Pixel coordinate grounding data

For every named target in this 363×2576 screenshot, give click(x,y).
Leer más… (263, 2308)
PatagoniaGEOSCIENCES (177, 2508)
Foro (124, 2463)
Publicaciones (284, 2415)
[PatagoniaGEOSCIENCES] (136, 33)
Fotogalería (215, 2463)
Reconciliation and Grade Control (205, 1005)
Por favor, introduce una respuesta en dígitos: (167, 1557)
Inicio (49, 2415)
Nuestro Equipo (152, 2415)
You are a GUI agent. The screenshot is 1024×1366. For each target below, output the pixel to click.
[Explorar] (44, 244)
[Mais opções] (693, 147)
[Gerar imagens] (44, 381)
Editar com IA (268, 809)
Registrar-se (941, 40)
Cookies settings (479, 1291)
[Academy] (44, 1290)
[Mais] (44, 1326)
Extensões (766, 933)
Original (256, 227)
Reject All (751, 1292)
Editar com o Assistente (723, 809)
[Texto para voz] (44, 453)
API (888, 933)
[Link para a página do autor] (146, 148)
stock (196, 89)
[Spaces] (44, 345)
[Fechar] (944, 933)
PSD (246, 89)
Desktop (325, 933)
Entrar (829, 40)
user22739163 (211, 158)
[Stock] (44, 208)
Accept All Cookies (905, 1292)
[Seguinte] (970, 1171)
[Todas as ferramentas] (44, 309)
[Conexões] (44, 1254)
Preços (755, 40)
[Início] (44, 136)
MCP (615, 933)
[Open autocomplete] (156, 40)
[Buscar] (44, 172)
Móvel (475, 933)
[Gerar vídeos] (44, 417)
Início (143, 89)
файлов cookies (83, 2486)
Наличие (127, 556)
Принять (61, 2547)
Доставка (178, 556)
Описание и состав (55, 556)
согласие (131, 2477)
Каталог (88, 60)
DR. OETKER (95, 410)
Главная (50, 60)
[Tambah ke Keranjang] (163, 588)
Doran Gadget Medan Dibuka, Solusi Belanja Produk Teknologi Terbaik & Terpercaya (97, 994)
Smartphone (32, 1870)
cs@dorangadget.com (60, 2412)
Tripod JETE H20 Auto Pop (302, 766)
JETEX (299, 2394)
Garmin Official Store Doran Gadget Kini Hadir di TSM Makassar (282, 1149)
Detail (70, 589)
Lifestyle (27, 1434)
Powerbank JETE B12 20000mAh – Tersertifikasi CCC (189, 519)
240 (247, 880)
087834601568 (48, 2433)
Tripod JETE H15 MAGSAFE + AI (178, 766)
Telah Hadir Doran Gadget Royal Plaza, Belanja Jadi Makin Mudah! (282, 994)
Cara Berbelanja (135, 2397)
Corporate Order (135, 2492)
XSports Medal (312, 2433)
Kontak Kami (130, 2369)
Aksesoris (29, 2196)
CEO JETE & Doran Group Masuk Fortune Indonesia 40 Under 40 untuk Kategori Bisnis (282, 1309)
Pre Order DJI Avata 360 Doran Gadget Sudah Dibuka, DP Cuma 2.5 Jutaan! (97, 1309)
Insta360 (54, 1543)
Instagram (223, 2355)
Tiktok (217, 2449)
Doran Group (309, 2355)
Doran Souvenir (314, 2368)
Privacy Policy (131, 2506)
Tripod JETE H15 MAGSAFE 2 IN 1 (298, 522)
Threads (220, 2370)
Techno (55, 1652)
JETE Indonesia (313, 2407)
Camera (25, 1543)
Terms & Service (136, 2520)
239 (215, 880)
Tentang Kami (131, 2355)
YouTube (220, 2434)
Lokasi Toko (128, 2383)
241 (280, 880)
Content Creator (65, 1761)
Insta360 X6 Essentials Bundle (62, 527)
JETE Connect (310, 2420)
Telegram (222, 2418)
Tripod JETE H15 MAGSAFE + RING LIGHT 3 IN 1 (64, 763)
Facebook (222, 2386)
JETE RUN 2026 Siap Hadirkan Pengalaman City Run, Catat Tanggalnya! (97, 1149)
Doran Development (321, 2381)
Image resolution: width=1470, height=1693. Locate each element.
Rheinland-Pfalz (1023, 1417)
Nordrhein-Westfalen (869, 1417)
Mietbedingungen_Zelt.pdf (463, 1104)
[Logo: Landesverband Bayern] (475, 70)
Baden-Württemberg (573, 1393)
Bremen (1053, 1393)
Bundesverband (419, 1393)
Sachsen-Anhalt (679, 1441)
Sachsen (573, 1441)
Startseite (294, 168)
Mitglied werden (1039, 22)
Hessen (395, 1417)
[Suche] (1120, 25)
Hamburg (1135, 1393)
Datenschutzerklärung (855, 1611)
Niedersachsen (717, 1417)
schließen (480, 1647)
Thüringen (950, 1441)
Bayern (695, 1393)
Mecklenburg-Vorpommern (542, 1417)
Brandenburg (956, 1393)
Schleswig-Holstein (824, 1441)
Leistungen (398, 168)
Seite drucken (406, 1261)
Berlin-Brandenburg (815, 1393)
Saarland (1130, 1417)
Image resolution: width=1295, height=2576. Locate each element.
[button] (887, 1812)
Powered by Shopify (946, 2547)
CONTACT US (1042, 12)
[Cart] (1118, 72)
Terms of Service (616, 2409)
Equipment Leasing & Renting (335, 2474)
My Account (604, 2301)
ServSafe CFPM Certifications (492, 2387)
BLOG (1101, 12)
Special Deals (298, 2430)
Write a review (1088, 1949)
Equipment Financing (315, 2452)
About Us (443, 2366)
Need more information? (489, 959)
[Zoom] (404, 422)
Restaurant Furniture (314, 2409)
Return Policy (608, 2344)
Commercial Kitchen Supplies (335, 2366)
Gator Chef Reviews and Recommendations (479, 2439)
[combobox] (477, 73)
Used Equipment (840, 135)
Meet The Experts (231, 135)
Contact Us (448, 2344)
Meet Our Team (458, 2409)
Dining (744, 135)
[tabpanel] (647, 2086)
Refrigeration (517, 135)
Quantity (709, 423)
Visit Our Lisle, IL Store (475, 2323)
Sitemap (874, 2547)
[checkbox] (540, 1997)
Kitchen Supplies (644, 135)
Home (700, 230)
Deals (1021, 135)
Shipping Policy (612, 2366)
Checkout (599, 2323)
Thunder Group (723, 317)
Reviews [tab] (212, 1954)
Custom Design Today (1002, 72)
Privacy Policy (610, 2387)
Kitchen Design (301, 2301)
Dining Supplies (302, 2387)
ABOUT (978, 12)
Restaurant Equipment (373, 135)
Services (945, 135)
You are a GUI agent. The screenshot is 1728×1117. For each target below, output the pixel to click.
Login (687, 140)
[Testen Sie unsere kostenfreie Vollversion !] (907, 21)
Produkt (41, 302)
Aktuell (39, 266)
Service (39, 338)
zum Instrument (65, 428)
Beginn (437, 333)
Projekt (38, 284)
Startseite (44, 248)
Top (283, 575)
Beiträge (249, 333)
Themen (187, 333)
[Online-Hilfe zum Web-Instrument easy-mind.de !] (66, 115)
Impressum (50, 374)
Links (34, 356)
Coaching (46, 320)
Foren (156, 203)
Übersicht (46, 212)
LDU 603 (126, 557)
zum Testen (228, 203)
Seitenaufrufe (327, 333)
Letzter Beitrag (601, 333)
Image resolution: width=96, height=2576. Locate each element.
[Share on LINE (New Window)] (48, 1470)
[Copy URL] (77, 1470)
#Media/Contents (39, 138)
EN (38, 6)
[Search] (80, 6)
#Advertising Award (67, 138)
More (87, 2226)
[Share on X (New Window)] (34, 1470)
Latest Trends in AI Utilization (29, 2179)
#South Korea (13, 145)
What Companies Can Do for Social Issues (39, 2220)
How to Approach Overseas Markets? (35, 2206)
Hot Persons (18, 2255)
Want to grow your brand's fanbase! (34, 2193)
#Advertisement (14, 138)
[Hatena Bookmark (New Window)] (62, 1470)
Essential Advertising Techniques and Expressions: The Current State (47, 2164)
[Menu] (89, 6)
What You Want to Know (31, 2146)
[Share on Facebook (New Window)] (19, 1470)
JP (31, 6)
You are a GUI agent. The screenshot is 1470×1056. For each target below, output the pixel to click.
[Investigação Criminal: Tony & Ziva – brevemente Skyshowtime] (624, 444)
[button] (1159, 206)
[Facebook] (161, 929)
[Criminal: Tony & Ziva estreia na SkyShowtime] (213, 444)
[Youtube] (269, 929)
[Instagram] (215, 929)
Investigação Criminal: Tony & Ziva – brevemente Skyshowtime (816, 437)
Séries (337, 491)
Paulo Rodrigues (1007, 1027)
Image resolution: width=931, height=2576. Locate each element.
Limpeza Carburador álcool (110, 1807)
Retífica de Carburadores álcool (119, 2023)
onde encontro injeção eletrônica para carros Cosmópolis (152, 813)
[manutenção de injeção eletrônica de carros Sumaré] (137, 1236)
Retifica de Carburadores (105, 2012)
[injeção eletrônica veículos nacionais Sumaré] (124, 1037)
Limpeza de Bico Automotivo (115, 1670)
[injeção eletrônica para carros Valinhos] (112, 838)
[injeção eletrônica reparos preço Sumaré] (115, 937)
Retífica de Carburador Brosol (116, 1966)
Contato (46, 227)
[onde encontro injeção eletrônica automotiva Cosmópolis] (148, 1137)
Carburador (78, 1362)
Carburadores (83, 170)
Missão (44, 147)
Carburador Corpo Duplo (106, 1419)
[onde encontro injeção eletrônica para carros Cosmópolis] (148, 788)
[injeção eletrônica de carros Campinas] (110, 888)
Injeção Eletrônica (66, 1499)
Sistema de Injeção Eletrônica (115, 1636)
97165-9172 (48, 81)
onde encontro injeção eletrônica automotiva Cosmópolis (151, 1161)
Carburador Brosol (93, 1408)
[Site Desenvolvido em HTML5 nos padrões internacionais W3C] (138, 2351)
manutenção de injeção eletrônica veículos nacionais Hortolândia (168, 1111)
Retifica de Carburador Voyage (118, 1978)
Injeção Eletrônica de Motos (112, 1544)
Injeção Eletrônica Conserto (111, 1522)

_Requirement_
Reproduce only this range: the first line of the data above through the line with "[Texto para voz] (44, 453)", both included, exactly as written.

_Output of the task_
For every named target in this 363×2576 screenshot, give click(x,y).
Leer más… (263, 2308)
PatagoniaGEOSCIENCES (177, 2508)
Foro (124, 2463)
Publicaciones (284, 2415)
[PatagoniaGEOSCIENCES] (136, 33)
Fotogalería (215, 2463)
Reconciliation and Grade Control (205, 1005)
Por favor, introduce una respuesta en dígitos: (167, 1557)
Inicio (49, 2415)
Nuestro Equipo (152, 2415)
You are a GUI agent. The screenshot is 1024×1366. For each target below, output the pixel to click.
[Explorar] (44, 244)
[Mais opções] (693, 147)
[Gerar imagens] (44, 381)
Editar com IA (268, 809)
Registrar-se (941, 40)
Cookies settings (479, 1291)
[Academy] (44, 1290)
[Mais] (44, 1326)
Extensões (766, 933)
Original (256, 227)
Reject All (751, 1292)
Editar com o Assistente (723, 809)
[Texto para voz] (44, 453)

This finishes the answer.